PROBLEM TO WORK ON:
Some entries follow. Reproduce exactly the lines starting at the one with "You are a GUI" and stopping after the one with "1172x471 pixels.".

═════ STUDY MATERIAL

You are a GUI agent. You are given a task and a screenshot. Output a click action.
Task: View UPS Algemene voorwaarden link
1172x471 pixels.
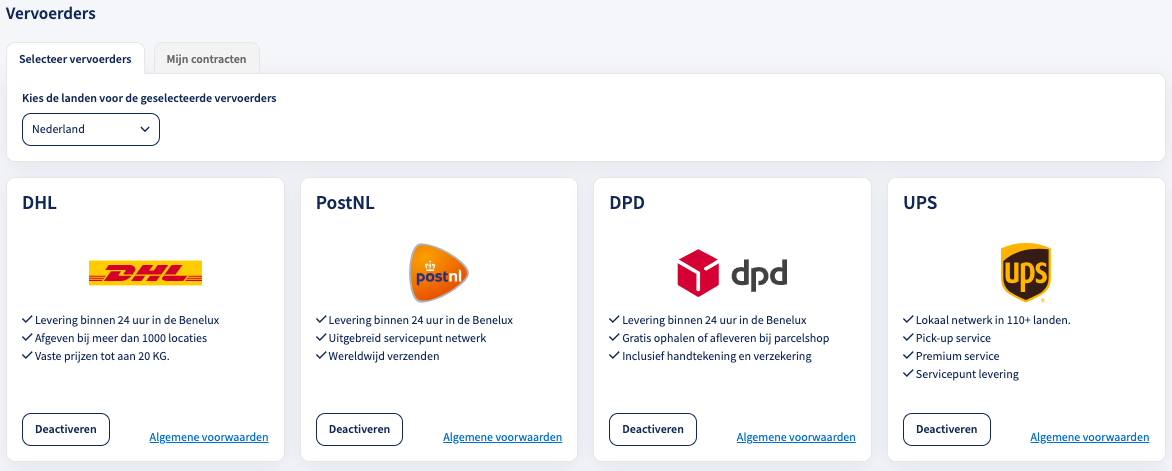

══════════
═════ STUDY MATERIAL

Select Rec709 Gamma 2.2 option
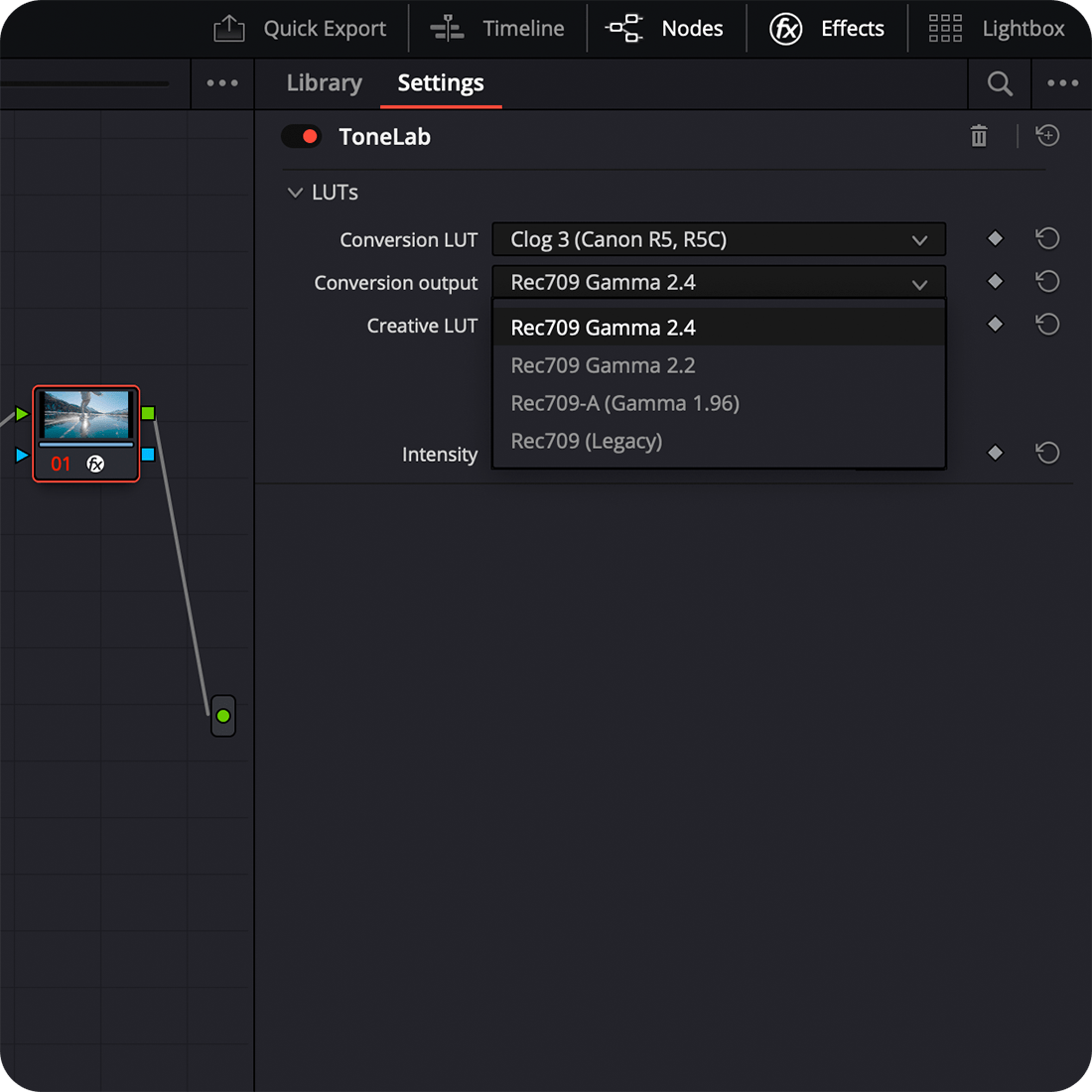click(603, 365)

══════════

EXERCISE RESPONSE:
You are a GUI agent. You are given a task and a screenshot. Output a click action.
Task: View UPS Algemene voorwaarden link
1172x471 pixels.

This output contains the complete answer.